Painting through the lens of an imperfect world affords me the ability to oscillate between the experiencer’s and observer’s perspectives of various experiences. It also involves direct dialogue and exchange with those that inform and inspire my pieces.
I experimented with abstraction for a while, and quickly evolved to creating through the lens of conceptualism because I needed a discipline that would be in line with my artistic vision. A vision where my work continues to evolve to address issues of identity, gender inequality, and cultural contradictions in Haiti and the United States through wood, metal, canvas, often responding to current political, cultural and social discourses. I typically use a multi-layered process along with mixed media to capture the complexity of these substantive topics that remain points of contention throughout communities nationwide and beyond.

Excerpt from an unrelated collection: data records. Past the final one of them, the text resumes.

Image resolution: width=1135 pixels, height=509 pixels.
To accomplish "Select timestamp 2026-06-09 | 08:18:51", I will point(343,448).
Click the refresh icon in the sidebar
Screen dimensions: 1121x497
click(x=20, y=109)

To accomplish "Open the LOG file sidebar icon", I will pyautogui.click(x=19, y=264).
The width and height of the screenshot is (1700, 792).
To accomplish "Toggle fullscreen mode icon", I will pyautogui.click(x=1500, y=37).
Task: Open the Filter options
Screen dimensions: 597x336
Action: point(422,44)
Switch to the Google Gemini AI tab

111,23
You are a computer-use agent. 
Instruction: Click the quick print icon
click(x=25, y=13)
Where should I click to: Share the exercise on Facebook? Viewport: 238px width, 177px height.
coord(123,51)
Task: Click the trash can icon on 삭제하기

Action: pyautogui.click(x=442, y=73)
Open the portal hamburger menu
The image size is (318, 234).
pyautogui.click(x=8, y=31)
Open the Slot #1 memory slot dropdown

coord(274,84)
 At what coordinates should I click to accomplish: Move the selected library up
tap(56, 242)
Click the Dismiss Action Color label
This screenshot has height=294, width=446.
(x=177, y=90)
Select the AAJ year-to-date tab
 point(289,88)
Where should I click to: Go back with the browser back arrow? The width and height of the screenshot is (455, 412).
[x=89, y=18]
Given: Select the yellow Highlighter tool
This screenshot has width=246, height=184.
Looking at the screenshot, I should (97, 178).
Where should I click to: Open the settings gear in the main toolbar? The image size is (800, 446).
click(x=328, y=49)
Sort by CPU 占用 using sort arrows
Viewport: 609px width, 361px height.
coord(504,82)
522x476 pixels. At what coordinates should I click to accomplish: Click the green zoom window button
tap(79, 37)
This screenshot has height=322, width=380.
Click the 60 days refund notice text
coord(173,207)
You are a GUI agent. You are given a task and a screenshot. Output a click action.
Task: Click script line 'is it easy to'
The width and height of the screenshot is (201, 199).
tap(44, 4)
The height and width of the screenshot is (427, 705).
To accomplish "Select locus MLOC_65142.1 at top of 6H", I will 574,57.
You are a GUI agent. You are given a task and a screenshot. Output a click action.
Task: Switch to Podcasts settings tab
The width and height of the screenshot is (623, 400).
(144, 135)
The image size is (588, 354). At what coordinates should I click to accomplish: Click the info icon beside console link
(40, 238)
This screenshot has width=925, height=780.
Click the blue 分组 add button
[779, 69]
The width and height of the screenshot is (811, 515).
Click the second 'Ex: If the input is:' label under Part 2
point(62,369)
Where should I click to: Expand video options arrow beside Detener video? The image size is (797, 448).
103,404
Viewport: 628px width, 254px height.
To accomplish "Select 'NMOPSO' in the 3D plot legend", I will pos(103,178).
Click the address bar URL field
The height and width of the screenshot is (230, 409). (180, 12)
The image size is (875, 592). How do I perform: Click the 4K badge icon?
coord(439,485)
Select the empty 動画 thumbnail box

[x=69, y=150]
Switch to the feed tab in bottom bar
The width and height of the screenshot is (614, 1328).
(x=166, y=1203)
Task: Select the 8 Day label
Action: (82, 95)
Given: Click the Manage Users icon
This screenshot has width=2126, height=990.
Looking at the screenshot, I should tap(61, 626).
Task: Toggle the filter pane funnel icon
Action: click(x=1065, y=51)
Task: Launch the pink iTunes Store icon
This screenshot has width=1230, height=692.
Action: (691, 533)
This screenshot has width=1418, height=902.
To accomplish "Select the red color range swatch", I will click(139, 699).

This year has been the most creative and productive period of my career. I have completed two series that examine the dissociative attitude of white Americans toward slavery, a critical and significant chapter in this country’s history, and the plight of the 44% of LGBTQ young black men and women who are homeless and shunned by their families and communities because of their sexual orientation and/or gender identity. These paintings along with some of the current artworks from the ongoing Crik? Crak! series have been selected for the exhibition “New Industry: Contemporary Visions of the Industrial” which is currently on view at the Frank C. Ortiz Art Gallery and Exhibit Hall in Pembroke Pines, Florida.
As a visual artist, I use my agency to chronicle cultural, social, and political discourses at a time when dissemination of the news has become all the more polarized. Thus my artwork provides this personal space where individuals can be engaged through an unfiltered world where they are compelled to pause and deeply reflect on the subject matter during the viewing and beyond.